Gesture drawing forms the base of character designing. For gesture drawing, all you need is a sketchbook and a pencil, or a drawing tablet. Even those who doesn’t have any classroom or software training can do this. You could sit at a park or any place of your choice that doesn’t attract too much attention to you, and make quick sketches of the postures and emotions of people around you. Remember that these are not portraits, but simple quick silhouettes. Your subjects could be humans, animals or objects around you. These sketches could be used as the base for your future character designs. They may help you develop everyday people like your mother and father, or imaginary characters like dragons and unicorns.
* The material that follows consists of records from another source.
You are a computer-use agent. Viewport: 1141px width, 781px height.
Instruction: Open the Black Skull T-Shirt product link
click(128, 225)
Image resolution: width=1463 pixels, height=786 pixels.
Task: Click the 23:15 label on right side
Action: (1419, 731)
Check out this video on Gesture Drawing:
Courtesy: Koizu
You have already got those outlines. Now what? It is time for you to start sketching these figures without references! This is when you may have to rely on your own skills and instincts to bring characters to life. It is not feasible for you to go back to the nearby park and start making sketches every time you need a reference. So you have to depend on your experience and observation. Decide what more could you add to those characters in the silhouettes. What expressions and actions suits the character? How would the character behave? All these ideas start coming to life at this stage. You may create these permeant sketches with the help of a software that you learnt, or you could do it with the conventional pencil-paper style, depending on your preference for medium. Many animation institutes today have dedicated courses that cover character design & development, with the help of relevant software.
This is when you start adding details. What is the eye colour of the character? What would the character wear? At this stage, your character may look like someone you know or you may have seen. Consider that person, image or idea as a reference to bring out the finer details of your character. Just like the earlier step, this step too can be completed using a digital medium or a more conventional medium, as the idea is what matters, and not what medium you use.
Even though designing a believable character may look challenging, it is one of the most interesting processes of animation. From understanding shapes to body languages and expressions, you get to play God of your own creations. All this can be learned through guided training. An institute that teaches anatomy drawing, character design & development as part of the animation process is ideal to start. So get going!